When you say there was a “trial on c span”, you’re being disingenuous. A trial in this case means that people were in a courtroom being charged and prosecuted for a crime. It is not the same thing as someone like Darrell Issa or GOP members in Congress holding a hearing so they can yell at whoever they like. There’s a big difference between the two ideas. So I repeat my question to you – where and when on C-SPAN did you see a trial where the perpetrators of this attack were prosecuted for their crimes? And I’ll give you the answer – you did not, because no such event took place. I wasn’t being sarcastic in pointing out the facts – I was trying to correct your statement so that people would not think a non-existent prosecution had taken place.
Regarding the video, you really need to look into when all these riots began happening across the Middle East, not just in Libya. The riots began when that video went viral, and the situation is quite similar to when the anti-Mohammed cartoon riled people in the area up a few years back.
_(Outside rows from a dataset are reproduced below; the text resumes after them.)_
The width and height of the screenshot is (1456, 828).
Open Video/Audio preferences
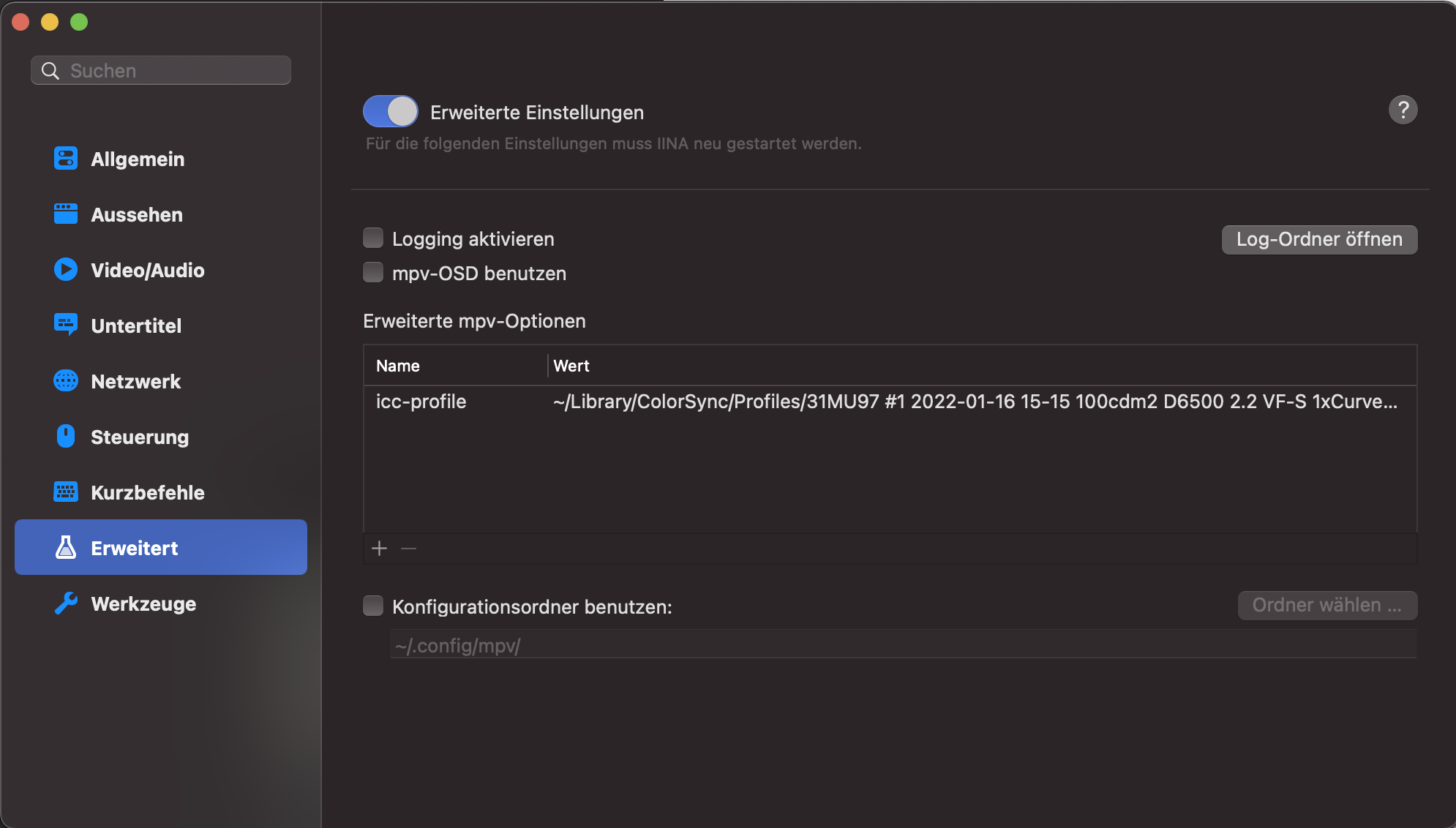click(147, 270)
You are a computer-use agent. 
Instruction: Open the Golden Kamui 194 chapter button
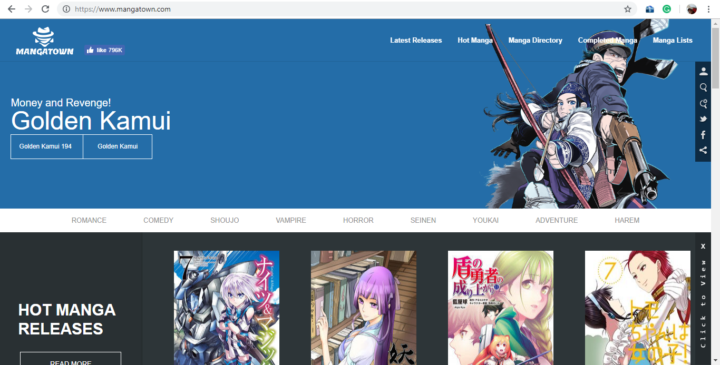click(x=46, y=146)
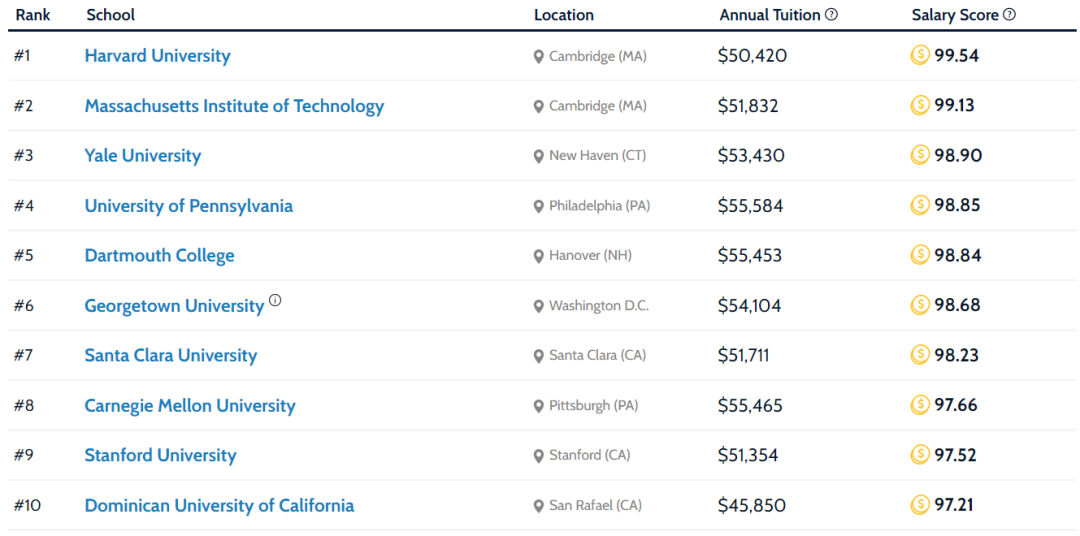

You are apparently assuming that the attack in Libya was an event happening completely in a vacuum. If only the world worked that way. You are also continuing to try and parse the President’s words in the Rose Garden. I’m not sure this strategy is working so well for the GOP – the last time it was tried, it resulted in the GOP candidate twice being humiliated on national television. I strongly doubt he wants to experience that again on Monday night.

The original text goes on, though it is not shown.